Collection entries

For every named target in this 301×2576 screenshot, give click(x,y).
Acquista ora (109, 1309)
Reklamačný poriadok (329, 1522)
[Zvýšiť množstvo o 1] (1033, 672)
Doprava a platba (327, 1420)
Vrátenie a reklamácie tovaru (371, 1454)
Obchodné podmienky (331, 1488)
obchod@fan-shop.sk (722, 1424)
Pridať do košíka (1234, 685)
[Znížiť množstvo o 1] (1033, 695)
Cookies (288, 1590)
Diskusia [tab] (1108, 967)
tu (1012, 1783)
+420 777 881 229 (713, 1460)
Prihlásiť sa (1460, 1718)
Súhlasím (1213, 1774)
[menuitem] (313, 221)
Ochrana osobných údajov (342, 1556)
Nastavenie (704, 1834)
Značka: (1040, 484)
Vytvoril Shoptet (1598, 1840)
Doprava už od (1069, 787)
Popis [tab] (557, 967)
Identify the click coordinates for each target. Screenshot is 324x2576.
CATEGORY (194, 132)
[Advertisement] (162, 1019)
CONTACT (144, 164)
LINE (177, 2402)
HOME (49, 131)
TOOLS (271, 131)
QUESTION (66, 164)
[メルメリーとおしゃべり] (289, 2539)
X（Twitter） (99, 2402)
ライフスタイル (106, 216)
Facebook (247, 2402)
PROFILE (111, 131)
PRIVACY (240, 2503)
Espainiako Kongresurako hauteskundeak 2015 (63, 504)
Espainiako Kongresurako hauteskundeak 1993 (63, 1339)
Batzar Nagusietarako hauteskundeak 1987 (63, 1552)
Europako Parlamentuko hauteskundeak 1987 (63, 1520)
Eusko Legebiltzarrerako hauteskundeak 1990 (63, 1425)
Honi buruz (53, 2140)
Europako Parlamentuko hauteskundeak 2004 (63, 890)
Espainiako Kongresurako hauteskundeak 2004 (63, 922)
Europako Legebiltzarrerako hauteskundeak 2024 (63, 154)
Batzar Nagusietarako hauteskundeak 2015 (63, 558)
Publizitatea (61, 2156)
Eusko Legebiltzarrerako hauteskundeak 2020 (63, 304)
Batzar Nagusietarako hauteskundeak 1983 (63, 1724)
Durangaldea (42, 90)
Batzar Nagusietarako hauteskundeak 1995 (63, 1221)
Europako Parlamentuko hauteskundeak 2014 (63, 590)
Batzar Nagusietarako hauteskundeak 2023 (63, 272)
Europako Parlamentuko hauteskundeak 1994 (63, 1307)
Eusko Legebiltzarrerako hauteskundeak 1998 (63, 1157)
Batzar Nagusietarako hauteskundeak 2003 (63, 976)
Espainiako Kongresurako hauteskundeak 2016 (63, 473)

▶ _What you should do_:
Your answer should be the exact lines above from the one with "[メルメリーとおしゃべり] (289, 2539)" through the one with "Eusko Legebiltzarrerako hauteskundeak 2020", both included, and nothing besides.

▶ _Exercise response_:
[メルメリーとおしゃべり] (289, 2539)
X（Twitter） (99, 2402)
ライフスタイル (106, 216)
Facebook (247, 2402)
PROFILE (111, 131)
PRIVACY (240, 2503)
Espainiako Kongresurako hauteskundeak 2015 (63, 504)
Espainiako Kongresurako hauteskundeak 1993 (63, 1339)
Batzar Nagusietarako hauteskundeak 1987 (63, 1552)
Europako Parlamentuko hauteskundeak 1987 (63, 1520)
Eusko Legebiltzarrerako hauteskundeak 1990 (63, 1425)
Honi buruz (53, 2140)
Europako Parlamentuko hauteskundeak 2004 (63, 890)
Espainiako Kongresurako hauteskundeak 2004 (63, 922)
Europako Legebiltzarrerako hauteskundeak 2024 (63, 154)
Batzar Nagusietarako hauteskundeak 2015 (63, 558)
Publizitatea (61, 2156)
Eusko Legebiltzarrerako hauteskundeak 2020 (63, 304)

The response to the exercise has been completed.